Tanya Kalivas

Personal information
- Full name: Tanya Eleni Kalivas
- Date of birth: 26 August 1979 (age 45)
- Place of birth: Franklin Lakes, New Jersey, U.S.
- Height: 1.70 m (5 ft 7 in)
- Position(s): Midfielder

Youth career
- 2001: Princeton Tigers

Senior career*
- Years: Team / Apps / (Gls)
- 2002: San Francisco Nighthawks
- 2003: California Storm

International career
- 2004: Greece

= Tanya Kalivas =

American-born Greek footballer

Tanya Eleni Kalivas (born 26 August 1979), known in Greece as Tanya Kalyvas (Τάνια Καλύβα), is a former footballer who played as a midfielder. Born in the United States, she had been a member of the Greece women's national team.

==College career==
Kalivas attended the Princeton University in Princeton, New Jersey.

==Club career==
Kalivas played for the California Storm in the WPSL.

==International career==
Kalivas was one of eight American-born players that competed for the Greece women's national football team at the 2004 Summer Olympics.

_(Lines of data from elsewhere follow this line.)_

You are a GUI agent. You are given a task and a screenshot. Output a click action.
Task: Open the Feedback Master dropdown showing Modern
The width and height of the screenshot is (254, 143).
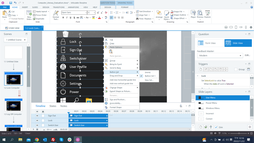click(x=220, y=55)
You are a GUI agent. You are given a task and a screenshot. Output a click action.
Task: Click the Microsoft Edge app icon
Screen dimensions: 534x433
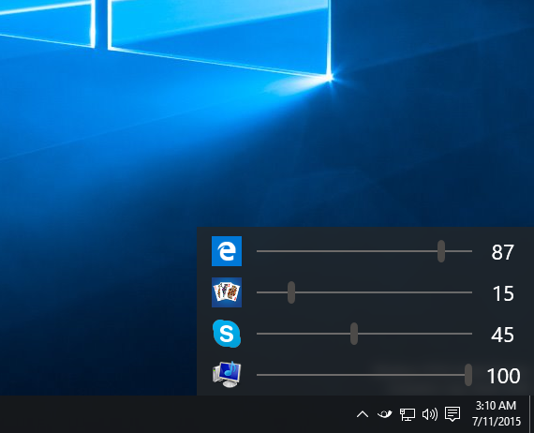(x=227, y=251)
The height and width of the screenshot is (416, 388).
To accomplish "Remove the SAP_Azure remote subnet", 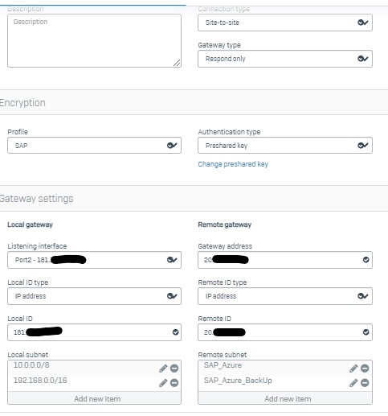I will click(365, 369).
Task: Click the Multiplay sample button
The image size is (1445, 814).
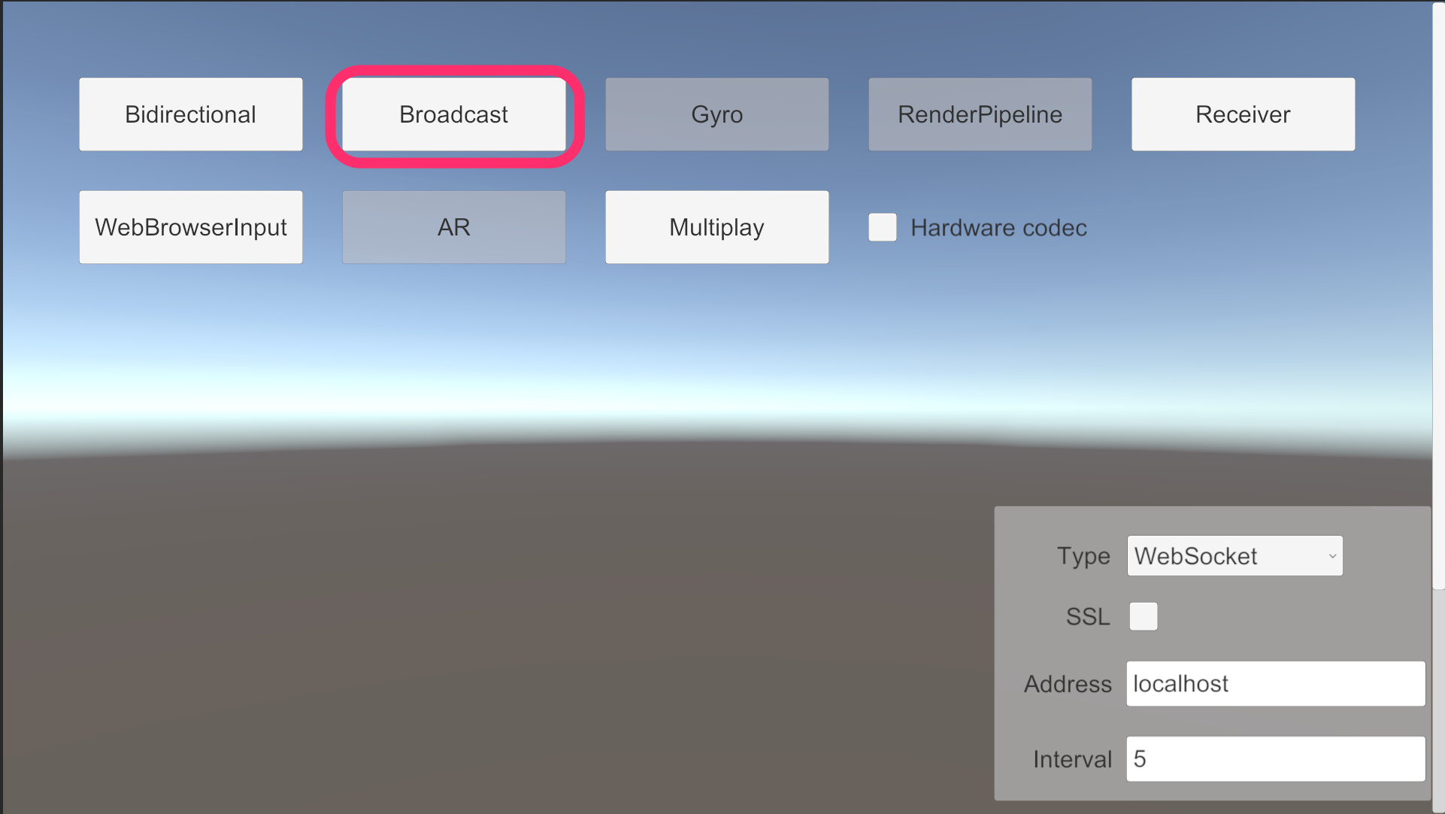Action: [716, 226]
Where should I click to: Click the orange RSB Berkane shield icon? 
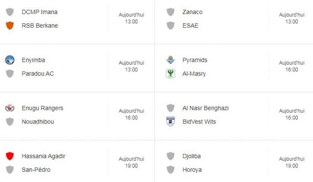tap(10, 25)
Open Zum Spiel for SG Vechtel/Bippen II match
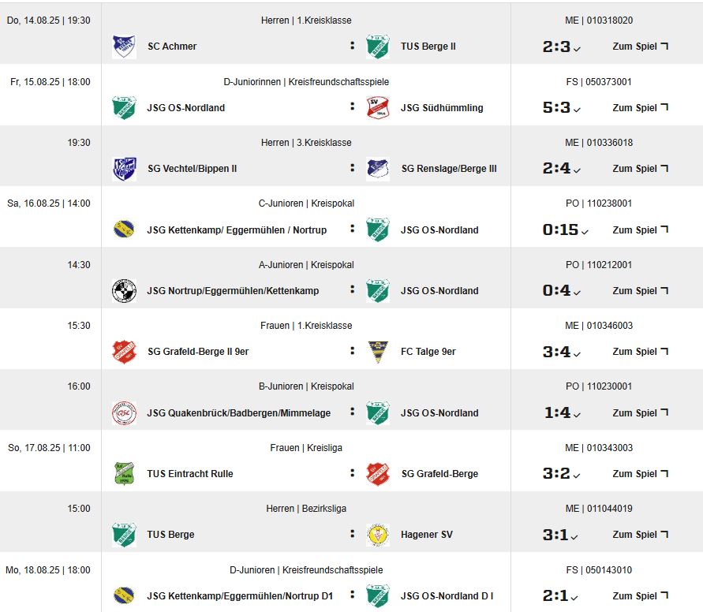703x612 pixels. (x=640, y=169)
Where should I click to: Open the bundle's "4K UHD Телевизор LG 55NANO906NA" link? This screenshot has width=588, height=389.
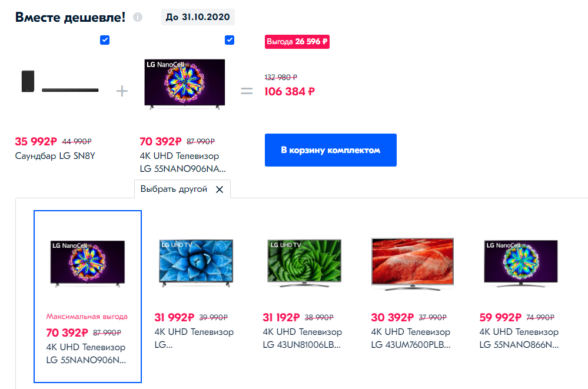click(182, 162)
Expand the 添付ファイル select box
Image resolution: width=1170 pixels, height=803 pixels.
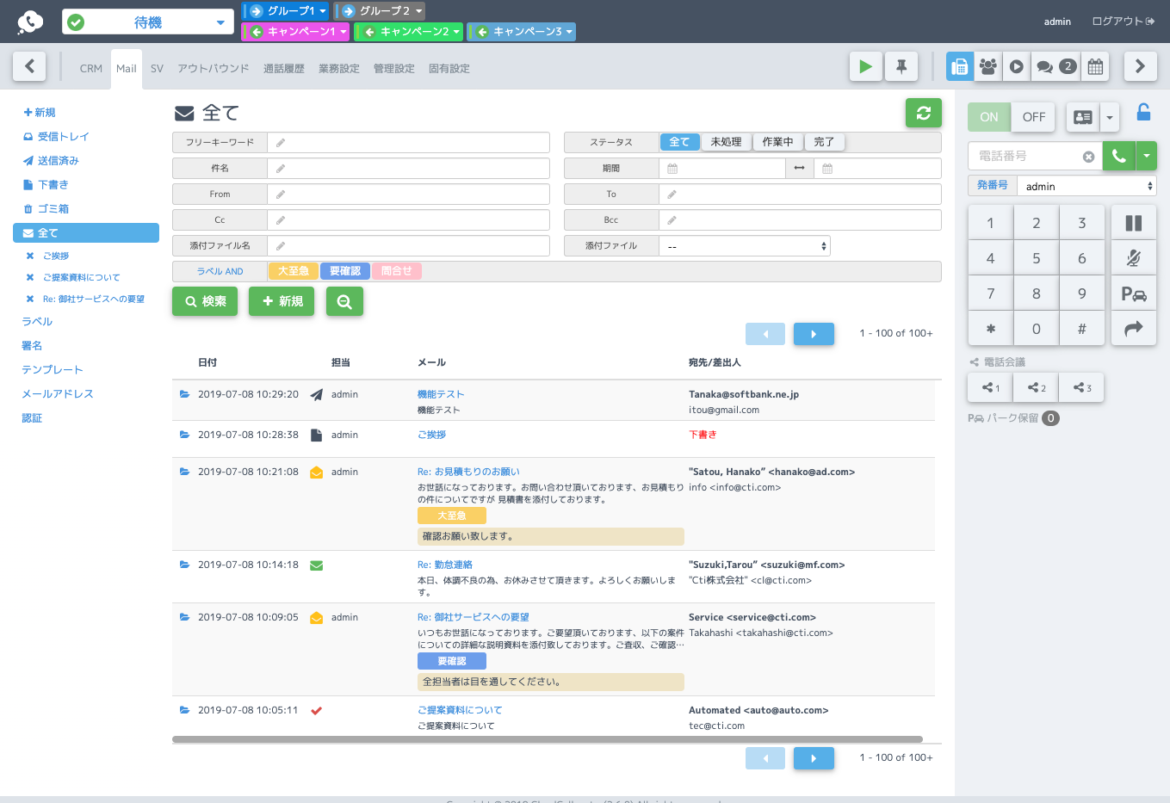coord(745,246)
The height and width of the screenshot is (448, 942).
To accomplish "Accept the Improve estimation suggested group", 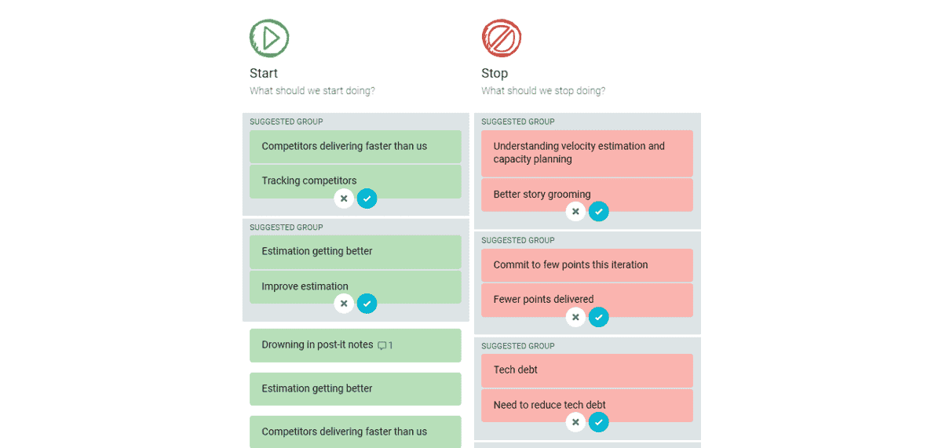I will pyautogui.click(x=367, y=304).
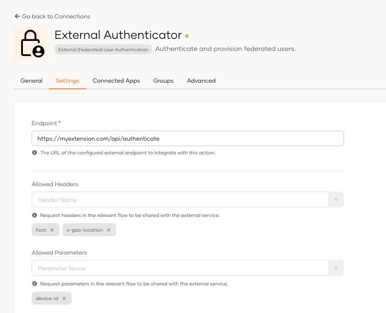Click inside the Endpoint URL field

coord(187,138)
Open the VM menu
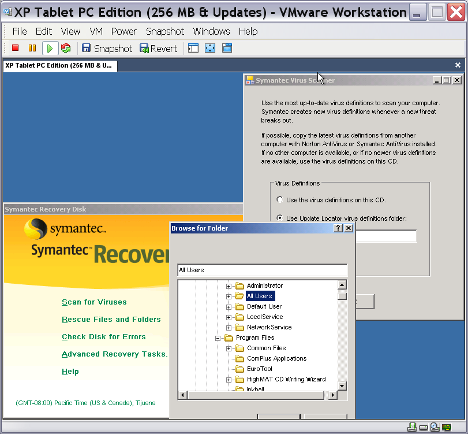 96,31
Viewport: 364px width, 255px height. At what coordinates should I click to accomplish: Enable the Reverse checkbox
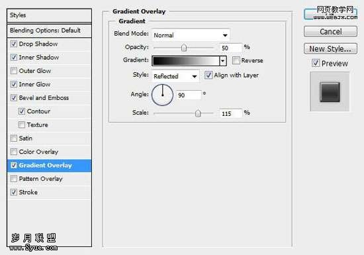[236, 60]
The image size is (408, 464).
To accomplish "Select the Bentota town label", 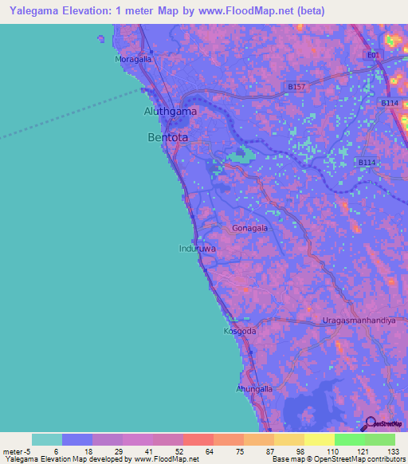I will [168, 137].
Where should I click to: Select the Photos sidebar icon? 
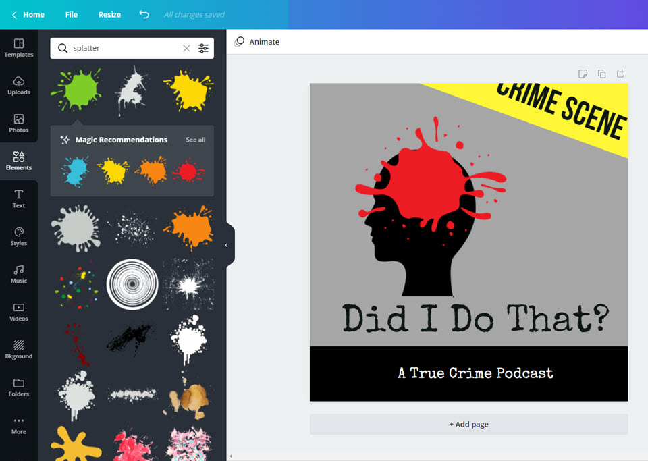pyautogui.click(x=19, y=124)
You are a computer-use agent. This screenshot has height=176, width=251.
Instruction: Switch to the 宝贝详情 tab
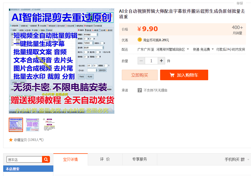click(x=70, y=159)
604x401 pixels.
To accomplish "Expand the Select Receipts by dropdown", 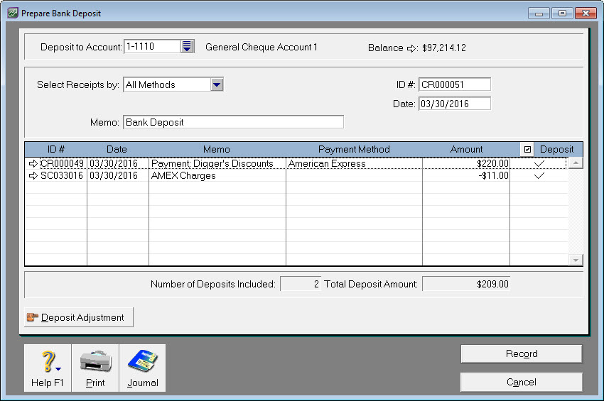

She participated in the build-up to the Olympic tournament by playing in several friendlies, including a draw with Russia on 22 February 2004. She made two appearances at the final tournament as Greece finished last.

==Personal life==
Kalivas is married to fellow footballer Martha West, whom she met when playing on opposite sides in a New York Metropolitan Women's Soccer League game. Before the wedding Kalivas and West played a football match, captaining teams consisting of their friends and family, to decide who would take the surname of whom. The match ended in a 1–1 draw, so they decided they would both keep their names.